[Objetivo 1]: Anota al pie de la letra el tramo de la reseña sobre El séptimo sello que empieza con las palabras "Cuando abrió el" y acaba con "en diez años.".
[Objetivo 2]: Presenta como lista numerada los registros desde su primera línea hasta la línea que contiene "point(299,926)", incluida esta, y omite las líneas en blanco.

[Texto]:
= = = = =
Cuando abrió el séptimo sello, se hizo silencio en el cielo como por media hora.
Apocalipsis, 8:1
La plaga avanza, implacable, por todas partes y el desconcierto y la desesperanza empieza a reinar. También la rapiña, la violencia y el cinismo. Pero la vida sigue adelante: hay fiestas, hay amor, los niños crecen, un artista pinta, unos actores salen a entretener al público. No hay redes sociales discutiendo si se están tomando las medidas necesarias o no, porque estamos en la Suecia feudal, en la época de las cruzadas, cuando el joven caballero Antonious Block (un Max von Sydow de apenas 28 años de edad) regresa del campo de batalla al lado de su claridoso escudero (¿o bufón?) Jons (Gunnar Björnstrand), con rumbo a su castillo en donde lo espera su mujer, a la que no ha visto en diez años.
Se trata, por supuesto, de El séptimo sello (Suecia, 1957), decimoséptimo largometraje de Ingmar Bergman (1918-2007) y el primero en ser protagonizado por quien sería uno de sus actores emblemáticos, el recién fallecido Max Von Sydow, que con este papel –apenas el quinto en una filmografía que sumó más de un centenar de cintas en Europa y Estados Unidos– ganaría una reputación internacional que no perdería jamás. Esta película significaría también, por cierto, la internacionalización definitiva de Bergman, quien había entrado al cine a partir de su pasión por el teatro.
= = = = =
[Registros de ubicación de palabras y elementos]

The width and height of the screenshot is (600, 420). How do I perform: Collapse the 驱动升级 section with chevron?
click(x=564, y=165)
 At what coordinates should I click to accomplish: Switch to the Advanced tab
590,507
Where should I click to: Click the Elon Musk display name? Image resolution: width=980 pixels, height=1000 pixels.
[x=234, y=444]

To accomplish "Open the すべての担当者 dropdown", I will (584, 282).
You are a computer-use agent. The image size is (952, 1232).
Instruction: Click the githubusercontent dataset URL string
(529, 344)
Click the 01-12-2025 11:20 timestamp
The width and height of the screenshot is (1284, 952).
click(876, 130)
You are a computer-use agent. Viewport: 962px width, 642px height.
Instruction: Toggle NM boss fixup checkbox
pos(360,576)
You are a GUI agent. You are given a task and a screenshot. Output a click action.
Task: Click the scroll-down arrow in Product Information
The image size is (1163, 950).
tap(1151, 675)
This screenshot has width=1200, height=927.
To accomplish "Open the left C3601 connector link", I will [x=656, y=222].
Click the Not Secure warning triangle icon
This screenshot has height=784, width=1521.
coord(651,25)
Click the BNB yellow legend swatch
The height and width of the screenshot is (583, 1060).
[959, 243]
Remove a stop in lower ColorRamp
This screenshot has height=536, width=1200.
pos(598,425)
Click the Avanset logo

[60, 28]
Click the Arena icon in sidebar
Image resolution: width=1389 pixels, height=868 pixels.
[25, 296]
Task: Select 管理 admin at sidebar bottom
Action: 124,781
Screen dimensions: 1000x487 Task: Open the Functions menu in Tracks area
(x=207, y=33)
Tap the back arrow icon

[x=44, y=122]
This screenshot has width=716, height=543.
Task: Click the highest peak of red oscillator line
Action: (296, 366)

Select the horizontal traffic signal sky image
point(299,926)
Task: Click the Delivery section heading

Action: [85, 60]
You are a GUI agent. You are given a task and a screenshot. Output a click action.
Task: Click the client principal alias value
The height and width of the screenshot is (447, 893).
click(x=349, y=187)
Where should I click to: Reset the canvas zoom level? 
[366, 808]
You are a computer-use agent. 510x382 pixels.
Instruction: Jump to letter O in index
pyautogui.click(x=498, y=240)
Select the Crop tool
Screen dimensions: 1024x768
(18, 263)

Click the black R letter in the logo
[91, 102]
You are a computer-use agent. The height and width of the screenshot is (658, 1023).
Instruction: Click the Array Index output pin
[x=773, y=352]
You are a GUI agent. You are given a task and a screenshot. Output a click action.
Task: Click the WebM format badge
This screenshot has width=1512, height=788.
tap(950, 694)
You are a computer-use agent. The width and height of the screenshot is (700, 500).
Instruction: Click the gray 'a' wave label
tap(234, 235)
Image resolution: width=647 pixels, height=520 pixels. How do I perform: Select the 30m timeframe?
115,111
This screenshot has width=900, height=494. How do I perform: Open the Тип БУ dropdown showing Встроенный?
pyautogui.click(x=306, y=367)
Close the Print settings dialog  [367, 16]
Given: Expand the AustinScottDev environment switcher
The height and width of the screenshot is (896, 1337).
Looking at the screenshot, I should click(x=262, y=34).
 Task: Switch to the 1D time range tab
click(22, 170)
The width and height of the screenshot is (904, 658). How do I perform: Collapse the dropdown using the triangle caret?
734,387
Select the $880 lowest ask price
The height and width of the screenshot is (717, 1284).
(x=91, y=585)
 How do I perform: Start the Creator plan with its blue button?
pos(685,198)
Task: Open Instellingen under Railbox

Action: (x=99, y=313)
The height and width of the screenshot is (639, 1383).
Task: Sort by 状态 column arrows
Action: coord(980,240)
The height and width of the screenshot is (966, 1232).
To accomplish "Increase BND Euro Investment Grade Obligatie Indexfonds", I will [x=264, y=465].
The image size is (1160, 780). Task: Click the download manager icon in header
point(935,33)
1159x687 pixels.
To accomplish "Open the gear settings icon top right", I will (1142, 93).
= = = = =
[Respuesta 1]:
Cuando abrió el séptimo sello, se hizo silencio en el cielo como por media hora.
Apocalipsis, 8:1
La plaga avanza, implacable, por todas partes y el desconcierto y la desesperanza empieza a reinar. También la rapiña, la violencia y el cinismo. Pero la vida sigue adelante: hay fiestas, hay amor, los niños crecen, un artista pinta, unos actores salen a entretener al público. No hay redes sociales discutiendo si se están tomando las medidas necesarias o no, porque estamos en la Suecia feudal, en la época de las cruzadas, cuando el joven caballero Antonious Block (un Max von Sydow de apenas 28 años de edad) regresa del campo de batalla al lado de su claridoso escudero (¿o bufón?) Jons (Gunnar Björnstrand), con rumbo a su castillo en donde lo espera su mujer, a la que no ha visto en diez años.

[Respuesta 2]:
1. The width and height of the screenshot is (600, 420). How do I perform: Collapse the 驱动升级 section with chevron?
2. click(x=564, y=165)
3.  At what coordinates should I click to accomplish: Switch to the Advanced tab
4. 590,507
5. Where should I click to: Click the Elon Musk display name? Image resolution: width=980 pixels, height=1000 pixels.
6. [x=234, y=444]
7. To accomplish "Open the すべての担当者 dropdown", I will (584, 282).
8. You are a computer-use agent. The image size is (952, 1232).
9. Instruction: Click the githubusercontent dataset URL string
10. (529, 344)
11. Click the 01-12-2025 11:20 timestamp
12. The width and height of the screenshot is (1284, 952).
13. click(876, 130)
14. You are a computer-use agent. Viewport: 962px width, 642px height.
15. Instruction: Toggle NM boss fixup checkbox
16. pos(360,576)
17. You are a GUI agent. You are given a task and a screenshot. Output a click action.
18. Task: Click the scroll-down arrow in Product Information
19. The image size is (1163, 950).
20. tap(1151, 675)
21. This screenshot has width=1200, height=927.
22. To accomplish "Open the left C3601 connector link", I will [x=656, y=222].
23. Click the Not Secure warning triangle icon
24. This screenshot has height=784, width=1521.
25. coord(651,25)
26. Click the BNB yellow legend swatch
27. The height and width of the screenshot is (583, 1060).
28. [959, 243]
29. Remove a stop in lower ColorRamp
30. This screenshot has height=536, width=1200.
31. pos(598,425)
32. Click the Avanset logo
33. [60, 28]
34. Click the Arena icon in sidebar
35. Image resolution: width=1389 pixels, height=868 pixels.
36. [25, 296]
37. Task: Select 管理 admin at sidebar bottom
38. Action: 124,781
39. Screen dimensions: 1000x487 Task: Open the Functions menu in Tracks area
40. (x=207, y=33)
41. Tap the back arrow icon
42. [x=44, y=122]
43. This screenshot has width=716, height=543.
44. Task: Click the highest peak of red oscillator line
45. Action: (296, 366)
46. Select the horizontal traffic signal sky image
47. point(299,926)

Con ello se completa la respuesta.